NEUROPSYCHOLOGICAL ASPECTS OF ARTISTIC CREATIVITY
Journal Title: Acta Neuropsychologica - Year 2008, Vol 6, Issue 2
Abstract
Most traditional neuropsychological work concerns aspects of cognition in the most ordinary sense: how the average person perceives and represents the world, and how she acts in response to what is perceived or felt. The extraordinary perception and action of artists has been a subject of fascination for some neuropsychologists at least since Alajouanine, but little systematic work has been done recently. The present study attempts a review of the problem based on a number of published cases of famous artists, including especially painters and poets. The basis for interpretation is one of the most recurrent problems in neuropsychology, the asymmetry of the cerebral hemispheres.
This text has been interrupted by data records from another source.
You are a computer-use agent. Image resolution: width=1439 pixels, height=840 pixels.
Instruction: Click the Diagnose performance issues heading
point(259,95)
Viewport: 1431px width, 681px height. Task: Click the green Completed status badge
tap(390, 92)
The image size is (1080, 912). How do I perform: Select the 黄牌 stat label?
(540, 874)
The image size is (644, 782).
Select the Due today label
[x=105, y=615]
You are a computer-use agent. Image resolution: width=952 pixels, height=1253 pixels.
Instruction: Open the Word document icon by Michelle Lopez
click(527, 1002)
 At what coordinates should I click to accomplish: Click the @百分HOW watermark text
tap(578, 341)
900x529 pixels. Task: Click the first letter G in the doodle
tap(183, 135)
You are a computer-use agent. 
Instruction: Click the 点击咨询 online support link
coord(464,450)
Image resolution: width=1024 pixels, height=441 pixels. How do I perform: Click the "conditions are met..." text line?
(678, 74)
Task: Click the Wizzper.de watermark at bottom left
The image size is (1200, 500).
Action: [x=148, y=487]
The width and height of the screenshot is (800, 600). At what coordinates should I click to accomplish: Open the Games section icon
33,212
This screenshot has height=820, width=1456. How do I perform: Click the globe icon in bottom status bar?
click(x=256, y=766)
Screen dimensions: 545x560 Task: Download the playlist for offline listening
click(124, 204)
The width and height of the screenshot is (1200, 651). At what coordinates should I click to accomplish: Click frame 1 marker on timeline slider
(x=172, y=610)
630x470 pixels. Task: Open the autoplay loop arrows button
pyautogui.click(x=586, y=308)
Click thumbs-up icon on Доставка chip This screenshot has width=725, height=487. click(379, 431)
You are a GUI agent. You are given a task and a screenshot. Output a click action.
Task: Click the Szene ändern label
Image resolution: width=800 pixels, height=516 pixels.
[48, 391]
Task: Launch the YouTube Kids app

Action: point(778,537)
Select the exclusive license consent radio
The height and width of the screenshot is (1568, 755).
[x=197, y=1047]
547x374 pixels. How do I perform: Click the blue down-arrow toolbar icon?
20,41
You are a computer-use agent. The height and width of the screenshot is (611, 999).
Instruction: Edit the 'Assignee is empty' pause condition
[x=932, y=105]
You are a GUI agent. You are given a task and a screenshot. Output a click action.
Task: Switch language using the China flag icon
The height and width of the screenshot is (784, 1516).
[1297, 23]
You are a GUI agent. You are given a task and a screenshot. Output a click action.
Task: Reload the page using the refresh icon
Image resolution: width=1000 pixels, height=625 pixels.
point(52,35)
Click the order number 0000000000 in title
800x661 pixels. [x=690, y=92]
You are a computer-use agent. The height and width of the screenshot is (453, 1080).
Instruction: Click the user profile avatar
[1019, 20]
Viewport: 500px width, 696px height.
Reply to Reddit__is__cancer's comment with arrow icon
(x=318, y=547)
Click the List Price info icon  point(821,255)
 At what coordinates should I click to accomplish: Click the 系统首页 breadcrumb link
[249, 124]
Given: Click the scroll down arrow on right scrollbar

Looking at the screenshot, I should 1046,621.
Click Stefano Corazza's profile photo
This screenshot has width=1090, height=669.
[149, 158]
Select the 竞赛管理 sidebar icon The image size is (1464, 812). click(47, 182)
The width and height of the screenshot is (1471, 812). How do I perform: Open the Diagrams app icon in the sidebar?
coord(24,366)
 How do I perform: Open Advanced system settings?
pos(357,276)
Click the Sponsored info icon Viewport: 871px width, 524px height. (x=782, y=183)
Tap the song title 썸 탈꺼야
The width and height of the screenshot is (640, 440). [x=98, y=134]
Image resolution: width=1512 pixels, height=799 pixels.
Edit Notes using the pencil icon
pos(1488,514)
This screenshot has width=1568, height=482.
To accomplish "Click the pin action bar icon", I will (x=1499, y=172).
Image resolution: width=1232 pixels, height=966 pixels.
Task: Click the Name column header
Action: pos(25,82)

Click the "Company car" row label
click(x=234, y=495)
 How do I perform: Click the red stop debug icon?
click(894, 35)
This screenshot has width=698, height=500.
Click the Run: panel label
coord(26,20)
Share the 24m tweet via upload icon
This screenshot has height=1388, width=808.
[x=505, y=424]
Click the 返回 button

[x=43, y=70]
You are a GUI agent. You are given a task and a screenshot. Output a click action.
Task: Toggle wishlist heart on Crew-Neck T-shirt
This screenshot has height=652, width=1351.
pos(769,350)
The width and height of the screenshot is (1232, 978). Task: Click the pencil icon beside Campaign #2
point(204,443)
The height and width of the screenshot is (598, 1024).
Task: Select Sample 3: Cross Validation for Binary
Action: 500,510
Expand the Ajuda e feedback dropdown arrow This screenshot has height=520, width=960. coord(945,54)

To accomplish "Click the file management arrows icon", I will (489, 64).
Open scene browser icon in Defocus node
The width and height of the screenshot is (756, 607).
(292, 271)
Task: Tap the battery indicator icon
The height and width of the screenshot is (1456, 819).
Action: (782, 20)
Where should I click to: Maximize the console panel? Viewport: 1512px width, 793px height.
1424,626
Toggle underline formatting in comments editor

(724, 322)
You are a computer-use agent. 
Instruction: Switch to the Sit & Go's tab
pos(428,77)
There have been many clinical observations that a right-hemisphere lesion is very disruptive of creative work in general; it is less well known, but has been documented, that left-hemisphere lesions can seem to actually liberate artistic potential. The present study re-examines the patients described by Alajouanine and Luria et al., then takes up a series of other documented cases: the famous novelist Dostoevsky, who suffered from epilepsy; the painters Vrubel, Munk, and Zhukovsky, and finally Alexander Pushkin, who liked to draw profiles of various people, including himself, and whose mental problems are well documented.